On Monday 01 April 2019 22:16:11 Jon Elson wrote:

> On 04/01/2019 11:27 AM, Gene Heskett wrote:
> > I'd have done the same, except I'd have added a flyback diode across
> > the solenoid to absorb the shutoff pulse from the solenoid. Perhaps
> > with a small r in series to absorb more of the stored energy in the
> > R.
>
> I'm pretty sure the diode must have been there, or it would
> have only operated ONE time!

But thats assuming it was a fast switch too, Jon. Many times the response 
of the cell to the flame can be measured in seconds, and that would be a 
pretty slow switch. But I'd like to CMA with the diode anyway.  Belt and 
suspenders approach. :)
 
> >> Since this was in a safety system, I was a bit hesitant to
> >> be so bold with this change, but, my circuit WORKED, the
> >> original required frequent tweaking, maybe as room
> >> temperature changed or like voltage changed.
> >
> > Actually, it seems like you did exactly what a good designer should
> > have done in the first place.
>
> Yup, that's what I thought, too.
>
> Jon

And yet, I have been plumb amazed at the stupidity exhibited in the 
finished product. Harris MW1A transmitter, designed for the 1 kw 
daytimers. Teeny little 100 watt motorised powerstat designed to be an 
automatic voltage regulator, run by a geared down electric clock motor. 
Stator contact, the ring the armature contacted, made out of aluminum by 
stamping. Took me a year of running the 3 miles out to the site because 
it was off the air, and finding it back on the air when I got there.

What you will do:
**1.** Could you condense the paragraph of the email about the solenoid circuit that starts "And yet, I have been plumb amazed" into a short list of its main facts?
**2.** Can you reproduce from the email about the solenoid circuit the part that opens with the words containing "But thats assuming" and closes with "like voltage changed."?
**3.** Would you carry on the email about the solenoid circuit from where it stops?
The records come from a separate source.

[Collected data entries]
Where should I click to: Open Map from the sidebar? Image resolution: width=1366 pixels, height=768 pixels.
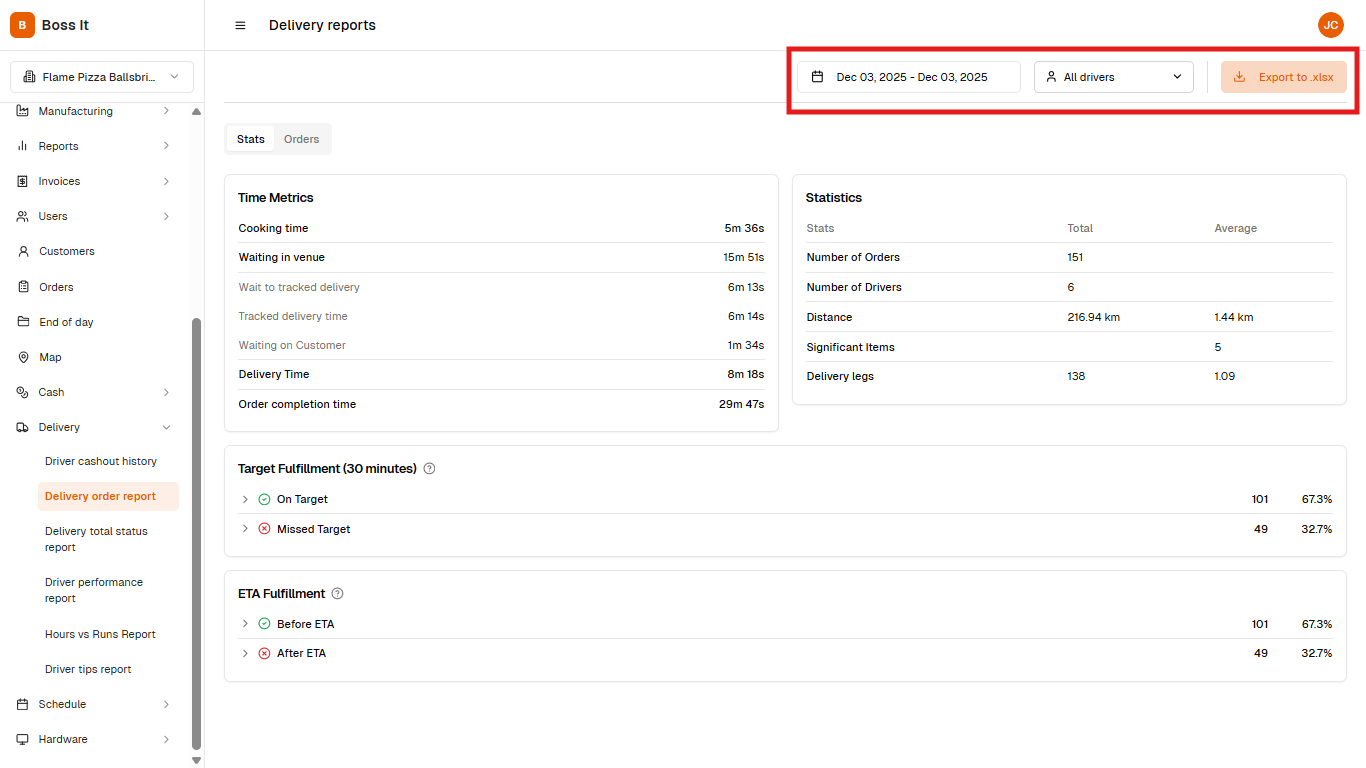pyautogui.click(x=50, y=357)
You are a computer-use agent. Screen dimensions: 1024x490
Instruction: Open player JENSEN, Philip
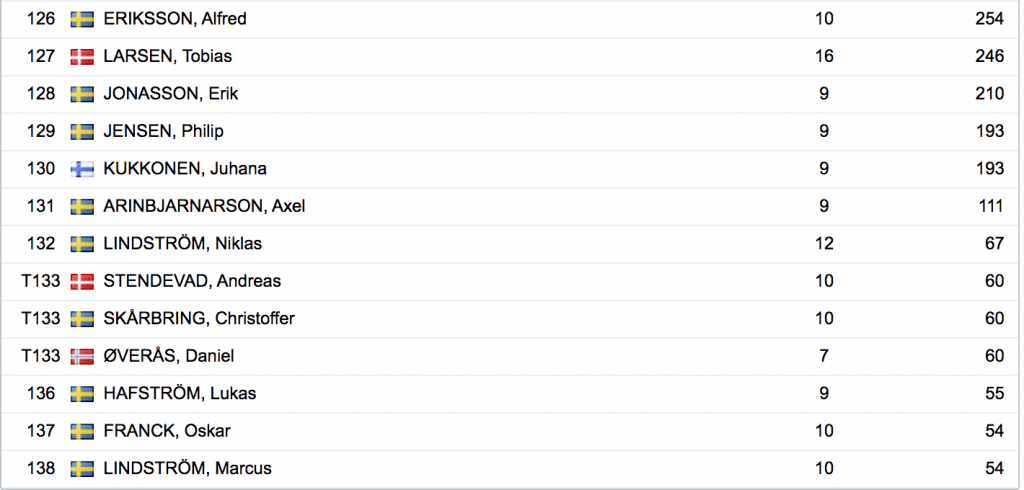163,131
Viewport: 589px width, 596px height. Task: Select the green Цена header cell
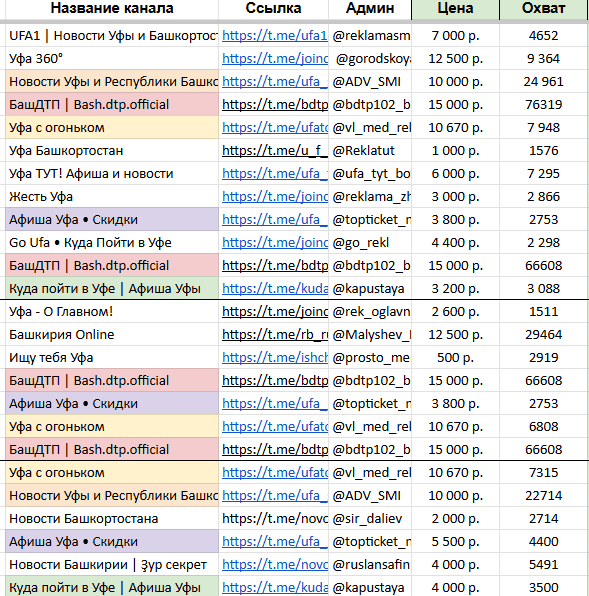click(x=455, y=8)
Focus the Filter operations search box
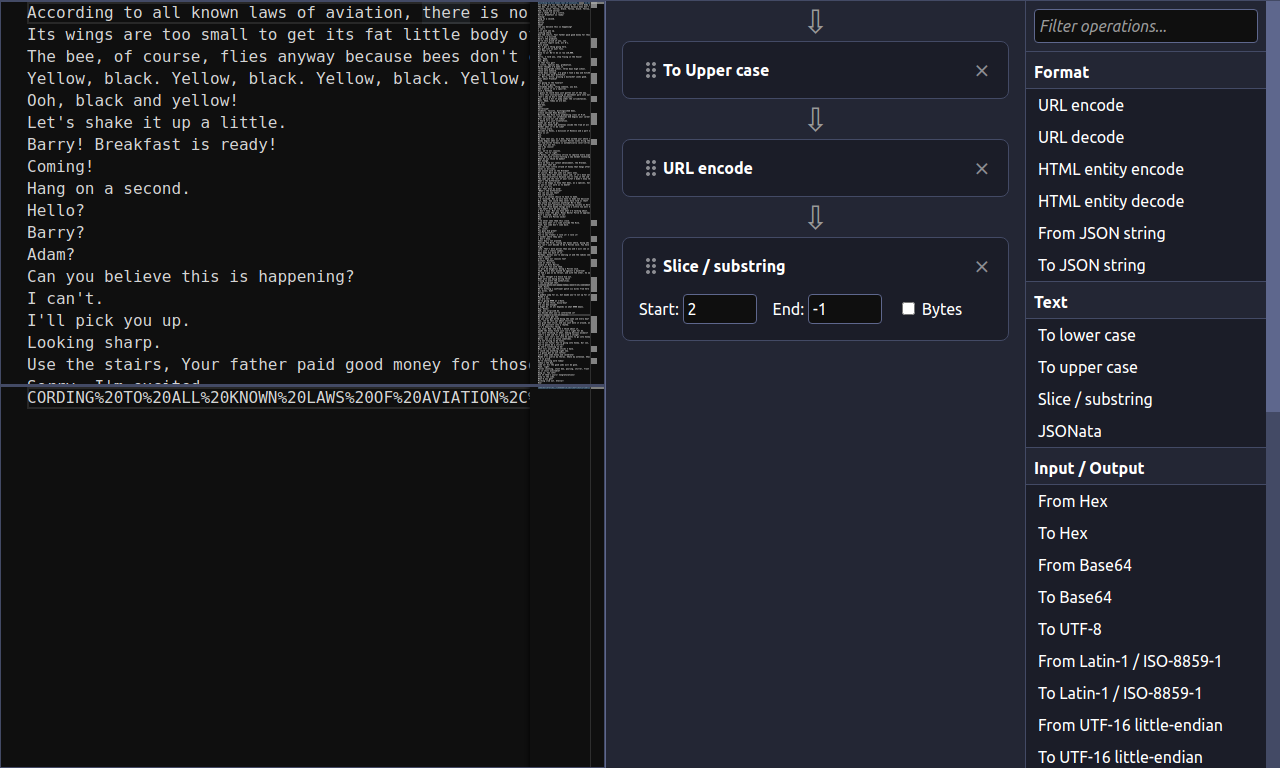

Responses by item number:
**1.**
- The writer has been amazed at the stupidity shown in finished products.
- One example is the Harris MW1A transmitter, designed for 1 kW daytimers.
- Its automatic voltage regulator was a small 100-watt motorized powerstat run by a geared-down electric clock motor.
- The stator contact, the ring the armature touched, was stamped from aluminum.
- For a year, the writer made the 3-mile trip to the site because it was off the air, then found it back on the air on arrival.

**2.**
But thats assuming it was a fast switch too, Jon. Many times the response 
of the cell to the flame can be measured in seconds, and that would be a 
pretty slow switch. But I'd like to CMA with the diode anyway.  Belt and 
suspenders approach. :)
 
> >> Since this was in a safety system, I was a bit hesitant to
> >> be so bold with this change, but, my circuit WORKED, the
> >> original required frequent tweaking, maybe as room
> >> temperature changed or like voltage changed.

**3.**
Finally I decided to sit down in a chair and wait it out. Took most of 2 
hours. The powerstat was losing contact at the slip ring.  I put the 
circuit in straight thru connection and took the stat out and apart to 
find that ring burnt to ashes. A sliding contact, on alu? Boggles the 
mind. Even with a slather of deoxit on it is not going to work 
dependably, ever and certainly not for a year.  I ordered a new stat 
from Harris as thats the only way I could get a pristine pattern, went 
to the scrap yard and got some sheet brass, and made a brass version to 
put in the new stat. AFAIK, its still working, maybe. If the whole 
transmitter hasn't been replaced in the ensuing time from '82 till now.

It was Harris's first transistorized transmitter, and used the poorest 
transistors that would still do the job and the failure rate was pretty 
high when the stick it was driving had no coils across the eggs in the 
guy wires and was the tallest thing for a mile around in lightning 
country.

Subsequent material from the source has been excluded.